**Supplied records:**
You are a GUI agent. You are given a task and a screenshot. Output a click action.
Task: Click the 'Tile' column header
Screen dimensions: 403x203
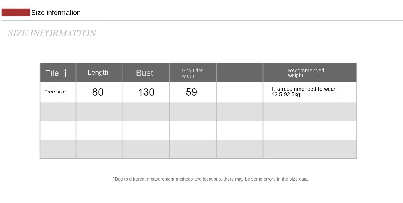pyautogui.click(x=58, y=73)
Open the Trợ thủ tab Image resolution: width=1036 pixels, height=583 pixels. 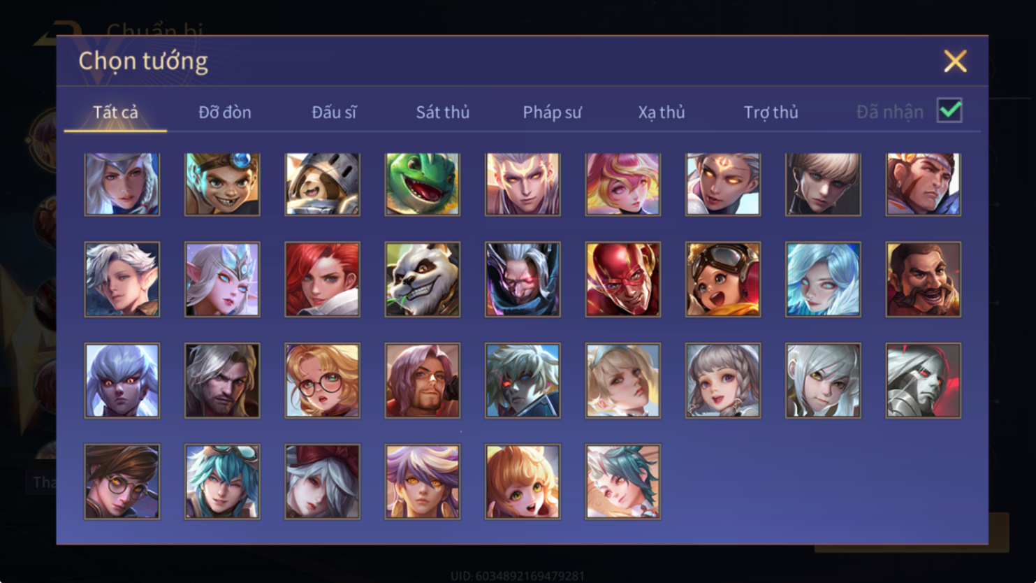[771, 112]
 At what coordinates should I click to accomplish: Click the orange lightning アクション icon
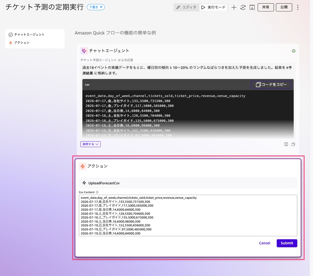click(83, 166)
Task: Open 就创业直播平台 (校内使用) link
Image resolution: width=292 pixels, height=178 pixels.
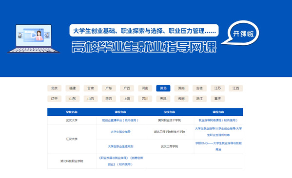Action: [120, 120]
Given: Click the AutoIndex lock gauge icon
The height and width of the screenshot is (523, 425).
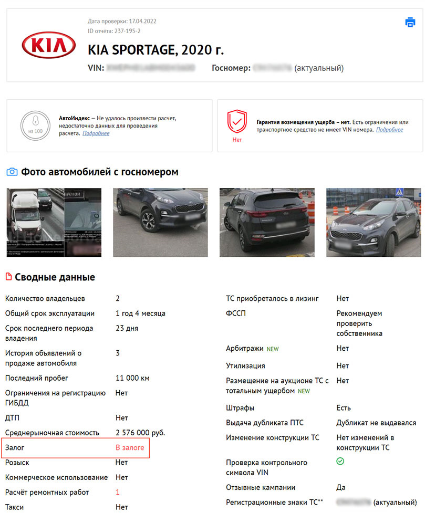Looking at the screenshot, I should pos(35,125).
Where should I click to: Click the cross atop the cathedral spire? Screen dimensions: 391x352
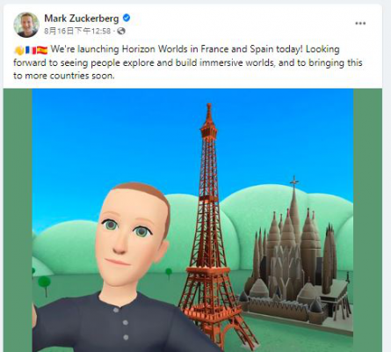pyautogui.click(x=294, y=182)
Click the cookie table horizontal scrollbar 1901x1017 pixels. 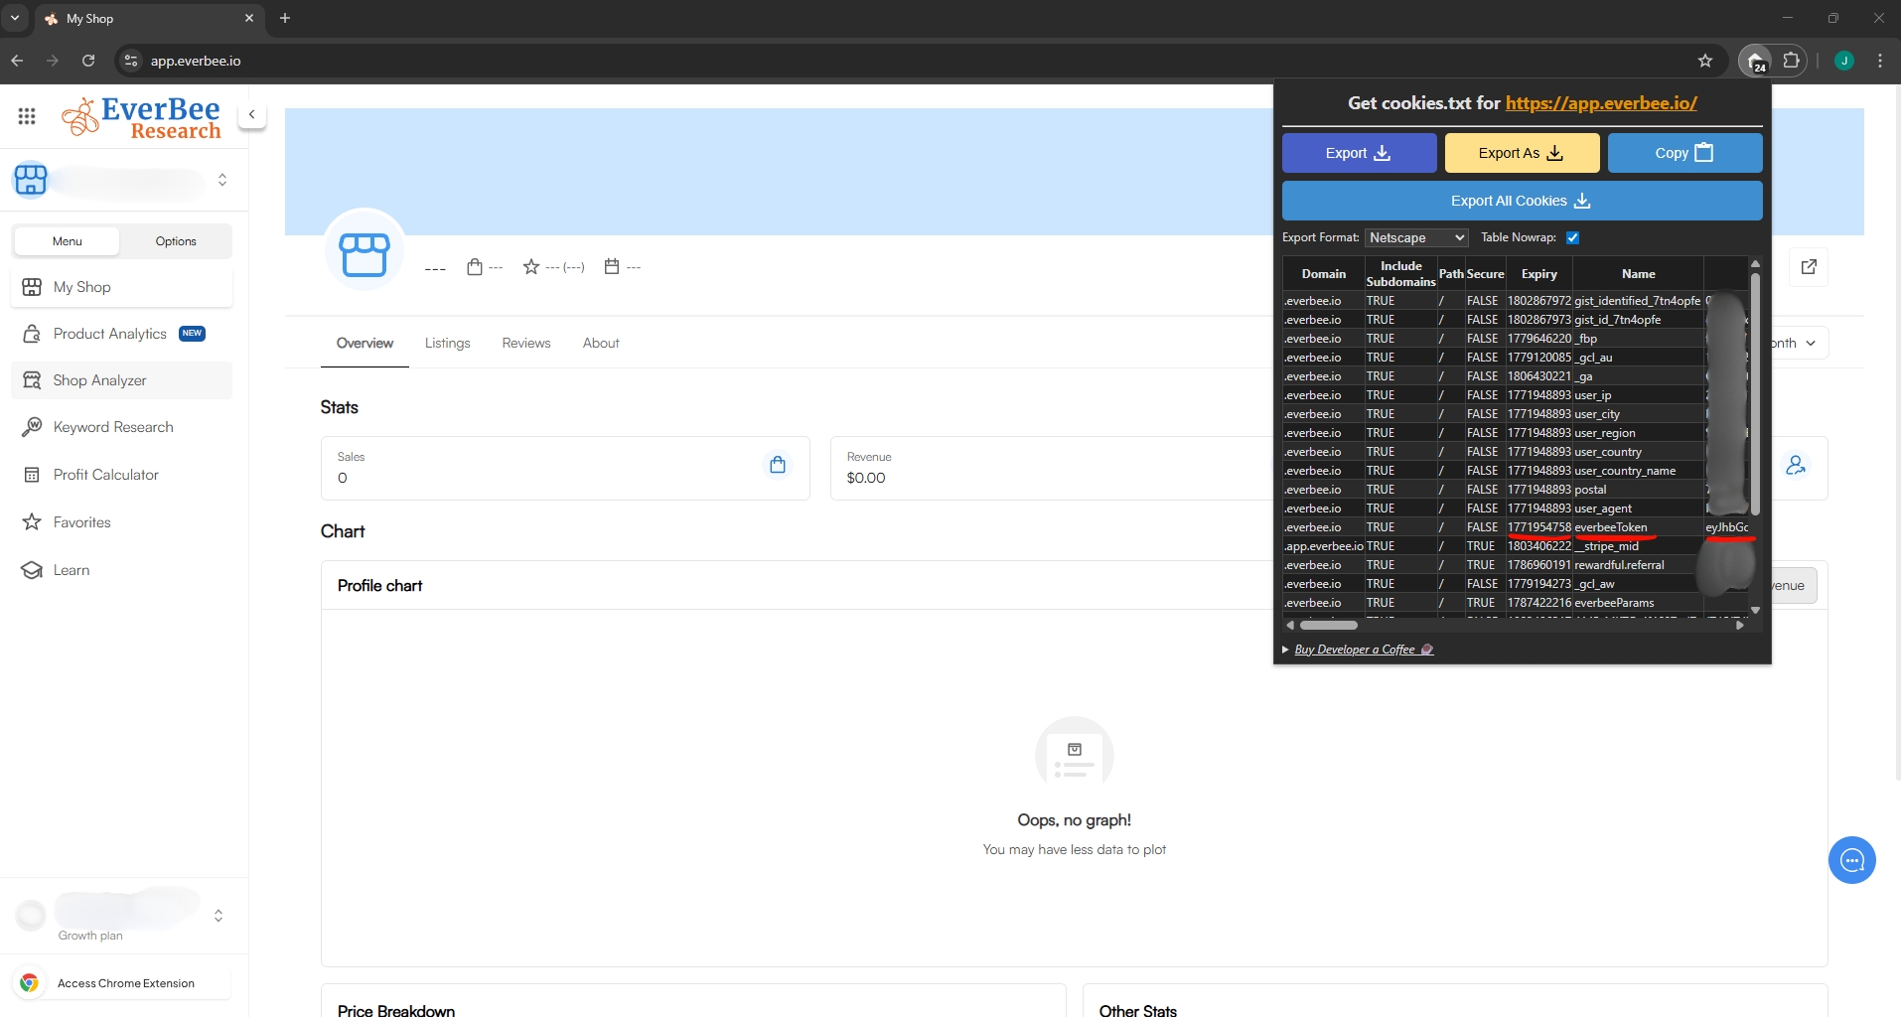(1328, 626)
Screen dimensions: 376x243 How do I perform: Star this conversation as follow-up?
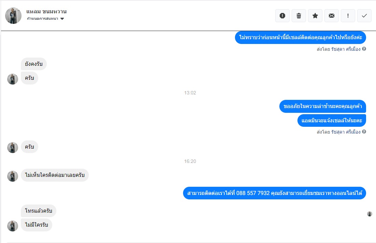pos(315,16)
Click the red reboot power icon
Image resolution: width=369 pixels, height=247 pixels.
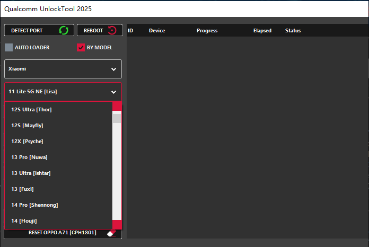[112, 30]
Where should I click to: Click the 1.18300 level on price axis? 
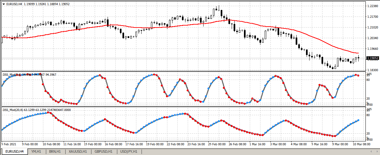pos(372,70)
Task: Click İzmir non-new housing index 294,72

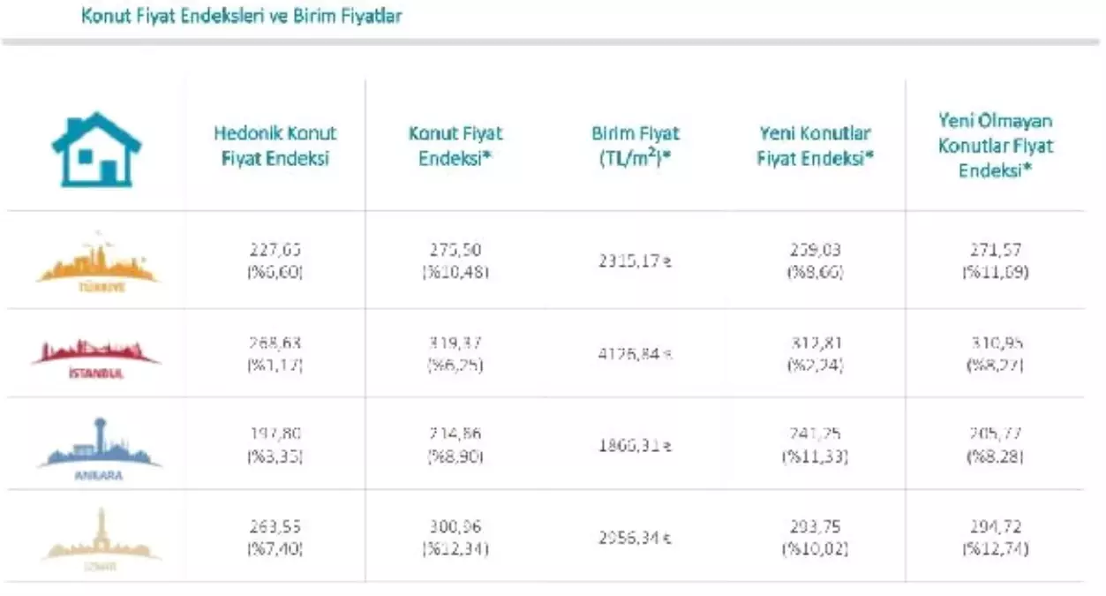Action: 994,528
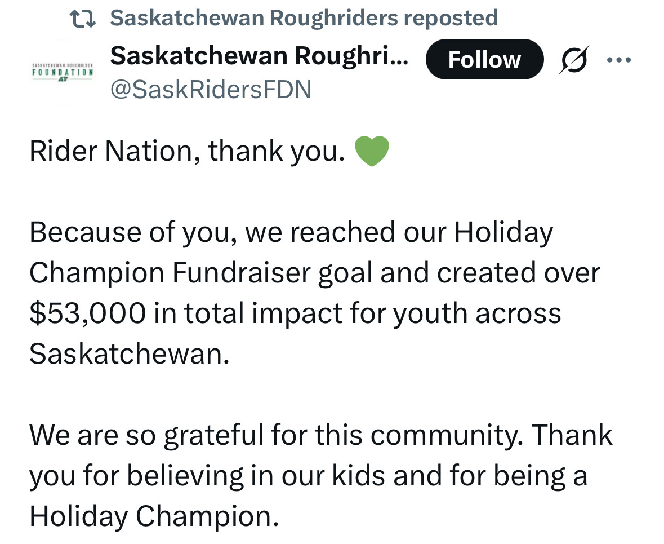Follow the Saskatchewan Roughriders Foundation account
664x544 pixels.
point(484,59)
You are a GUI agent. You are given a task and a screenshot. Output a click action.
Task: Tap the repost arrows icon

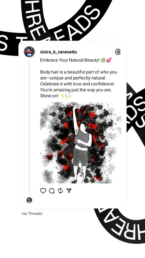[60, 191]
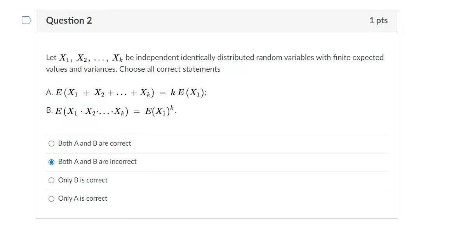This screenshot has height=227, width=449.
Task: Click the answer text 'Only A is correct'
Action: click(82, 198)
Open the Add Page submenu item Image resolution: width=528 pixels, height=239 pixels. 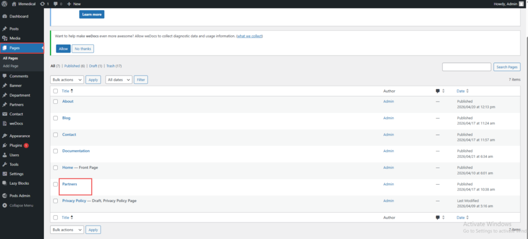coord(10,66)
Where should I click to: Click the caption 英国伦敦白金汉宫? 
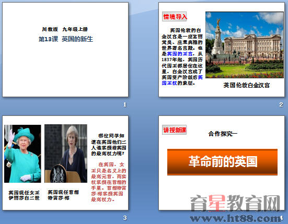(247, 85)
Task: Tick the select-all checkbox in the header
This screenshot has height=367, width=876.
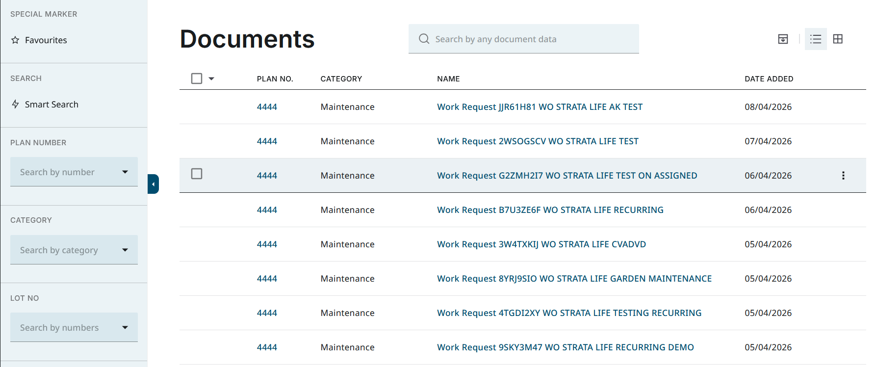Action: coord(197,79)
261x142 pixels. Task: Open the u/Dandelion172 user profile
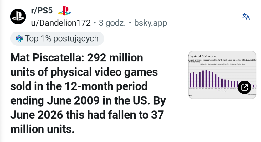(x=61, y=23)
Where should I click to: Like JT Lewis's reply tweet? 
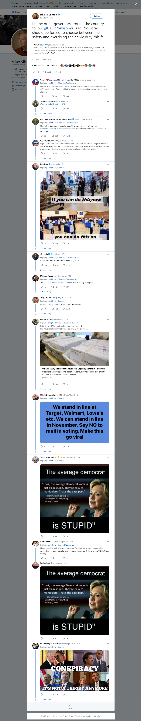64,265
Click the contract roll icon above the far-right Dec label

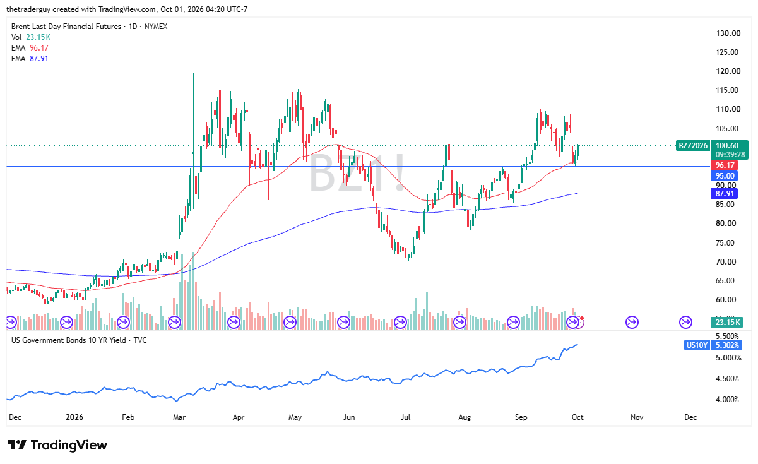click(x=685, y=322)
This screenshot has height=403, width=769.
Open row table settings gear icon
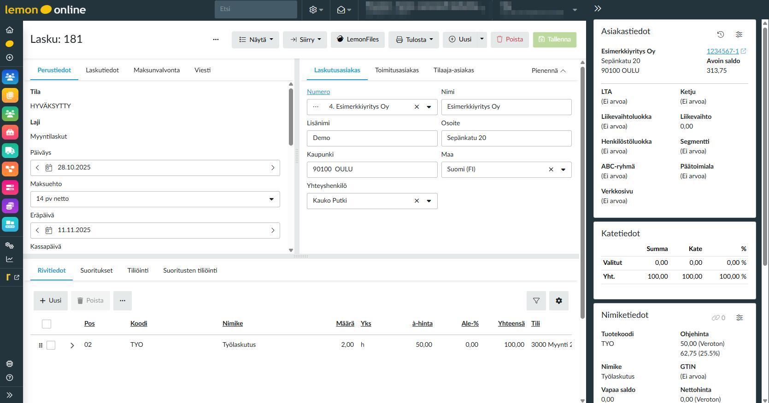tap(558, 301)

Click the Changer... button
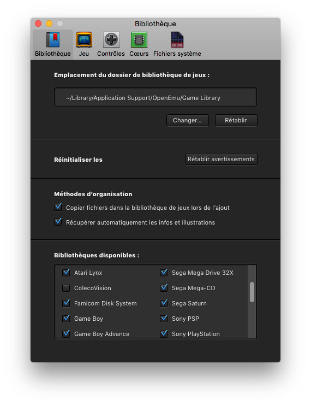pos(188,120)
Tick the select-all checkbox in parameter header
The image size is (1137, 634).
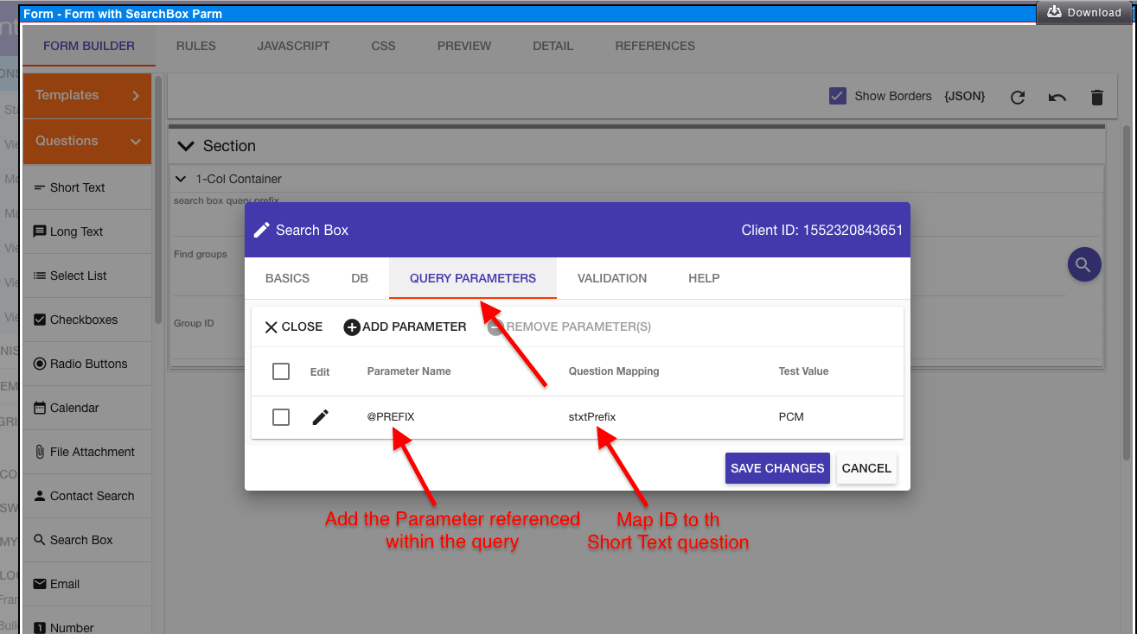point(281,371)
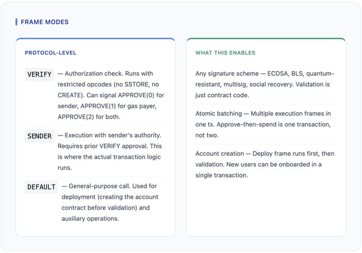Screen dimensions: 362x253
Task: Click the "Any signature scheme" paragraph
Action: [265, 84]
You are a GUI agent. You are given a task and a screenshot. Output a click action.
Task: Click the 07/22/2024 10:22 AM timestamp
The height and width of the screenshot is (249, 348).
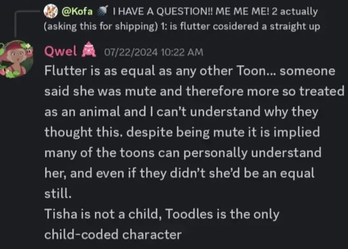(x=153, y=52)
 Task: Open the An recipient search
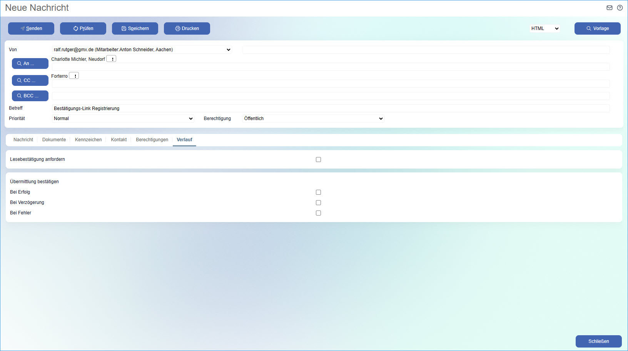(30, 64)
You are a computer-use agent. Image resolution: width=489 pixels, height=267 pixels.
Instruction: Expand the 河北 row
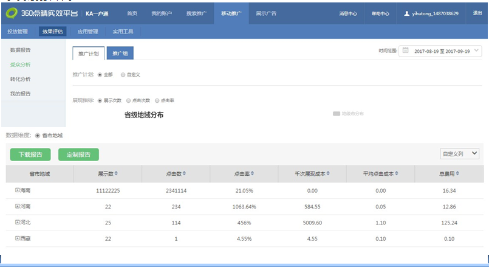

**Task directions:** Where the word "select" appears in a line of the entries, copy that line.

**Response to this exercise:**
Task: Tick the select-all checkbox in the header
Tick the select-all checkbox in parameter header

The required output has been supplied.